A new exploit technique targeting a recent Citrix Application Delivery Controller (ADC) and Gateway vulnerability can be used against thousands of unpatched devices, cybersecurity firm Bishop Fox claims.
Tracked as CVE-2023-3519 and patched last week, the critical-severity bug can be exploited to execute arbitrary code remotely, without authentication, on vulnerable appliances that are configured as a gateway or AAA virtual server.
Last week, CISA warned that attacks exploiting the flaw have been seen since June 2023, in at least one case targeting a critical infrastructure organization.
On Friday, Bishop Fox warned of a new way to exploit the vulnerability, one that can be used against any appliance that is set as a gateway or AAA virtual server and which exposes a specific route that is enabled by default on certain installations.
“The vulnerability is a simple unauthenticated stack overflow. This is made significantly worse by the fact that exploit mitigations do not protect the vulnerable function on some versions,” Bishop Fox notes.
“The vulnerable binary is compiled without PIE and with an executable stack, and on the VPX version, there is no stack canary. As a result, exploitation is trivial. Our exploit cleanly returns without crashing the vulnerable process,” the cybersecurity firm continues.
The exploit, the company says, is different from previously detailed exploitation techniques and does not require SAML to be enabled. However, technical details on the identified vulnerable route are not being disclosed now.
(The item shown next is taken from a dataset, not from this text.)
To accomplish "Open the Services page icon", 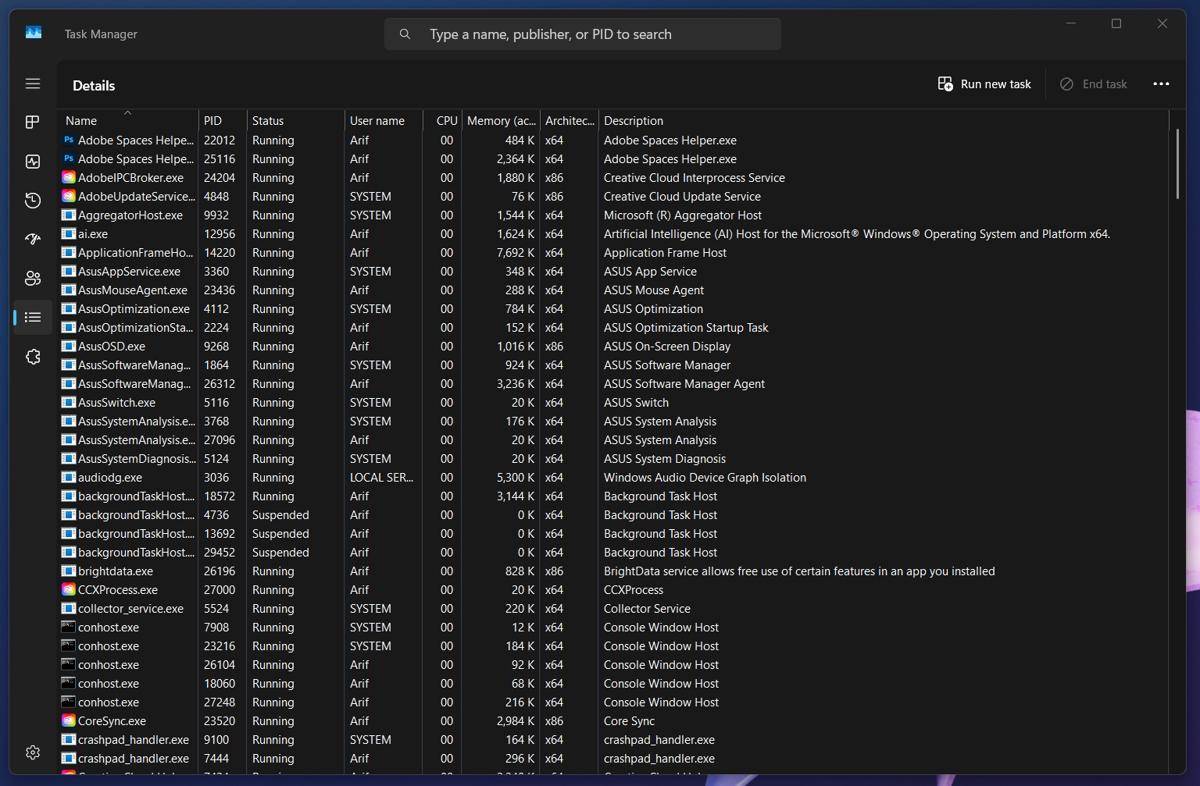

Bishop Fox also notes that their analysis of the vulnerable appliances revealed the existence of roughly 61,000 Citrix Gateway login pages that are accessible from the internet, with more than half of these devices (roughly 32,000) unpatched against CVE-2023-3519.
Furthermore, the company claims that roughly 21,000 appliances that are unpatched also expose the vulnerable route, which renders them prone to the new exploitation technique.